Beyonce is also half of a much discussed couple, although her career has never been defined by her relationship with rapper and Def Jam Recordings president Jay-Z. Still, on her previous record she and her boyfriend got together and whipped up Crazy in Love, a colossal hit that rivals the Ronettes' Be My Baby in its ability to turn an innocent crush into something worthy of a wall of sound. On B'day, Beyonce's second solo album, the power couple tries to recapture the magic on two tracks, Upgrade U and Deja Vu, and it's not the fact that they go back to the well so explicitly that lames the songs. It's the rapping. Jay-Z is the best M.C. on the planet, but like every other rapper, he has no subject other than his own glorification.
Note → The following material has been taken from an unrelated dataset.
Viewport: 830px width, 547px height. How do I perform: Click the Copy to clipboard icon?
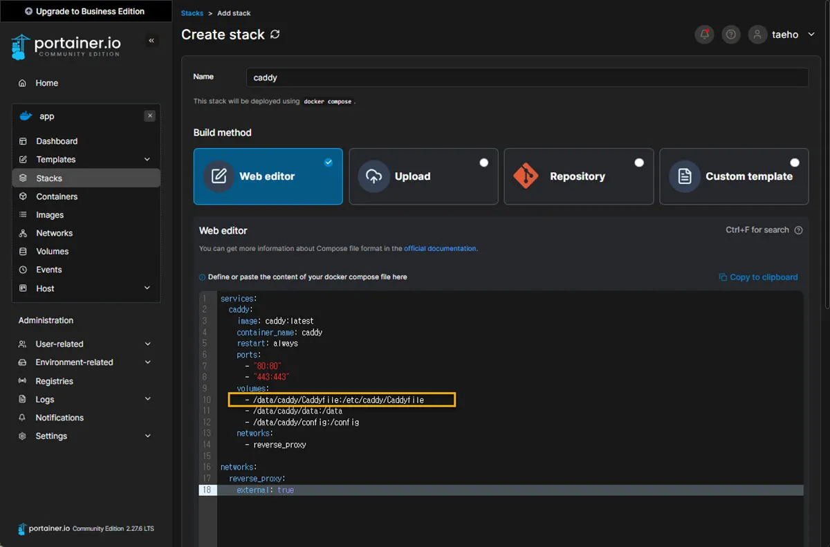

Here he steps into the middle of fast-paced love songs to wink at real life: "Rumors you on the verge of a new merge/ Cause that rock on ya finger is like a tumor." It's an unwelcome distraction.
Even though Beyonce includes Encore for the Fans--really just a spoken-word intro to Listen, a song from her upcoming motion picture Dreamgirls (Don't ya just love cross-promotion?)--B'day holds up because the bulk of the songs aren't about her or you or anything at all. Get Me Bodied has no hummable melody, a title I don't understand and a chorus that repeats "Can you get me bodied/ I wanna be myself tonight." But set to a double-Dutch rhythm by producer Swizz Beatz, with lots of hand claps and whistles and maybe a passing marching band, it's impossible not to sway from side to side, and Beyonce, whose voice really is a wonder, cuts through all of it with crystalline joy. Suga Mama ("I'ma be like your Jolly Rancher, that you get from the corner store/ Or I'ma be like a waffle cone that's drippin' down to the floor") is another song so exuberant in its desire to entertain that it literally invites you onto its lap.
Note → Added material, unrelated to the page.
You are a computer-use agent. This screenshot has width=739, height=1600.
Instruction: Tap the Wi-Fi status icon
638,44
When word got out that Paris Hilton was planning to sing, people reacted as if killer bees were headed north from Mexico. Their instinct was to flee, but they were kind of curious too. Really, how bad could it be? As expected, there's some not-so-nice stuff on Paris. Hilton's genius, if you care to call it that, is that she has commodified every ounce of herself, and it takes a mere 6 sec. on Paris before she coos her signature catchphrase, "That's hot." She also includes a nasty song about Nicole Richie and a trashy cover of Do Ya Think I'm Sexy that makes Rod Stewart's original seem like Nessun Dorma.
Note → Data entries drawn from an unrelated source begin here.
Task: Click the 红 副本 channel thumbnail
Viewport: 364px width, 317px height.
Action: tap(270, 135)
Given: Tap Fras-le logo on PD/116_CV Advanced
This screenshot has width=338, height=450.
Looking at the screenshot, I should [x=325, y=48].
But the truth is...Paris ain't bad. Hilton can't sing in any traditional sense of the word, but I Want You and Stars Are Blind--"Even though the gods are crazy/ Even though the stars are blind/ If you show me real love baby/ I'll show you mine"--are credible pieces of late-summer pop, on which she not only banishes her persona and exhales in tune but also understands that a crush is not the end of the world, just something everyone happens to relate to. Could it be that Paris speaks for all of us? Well, no. But not speaking for herself is achievement enough.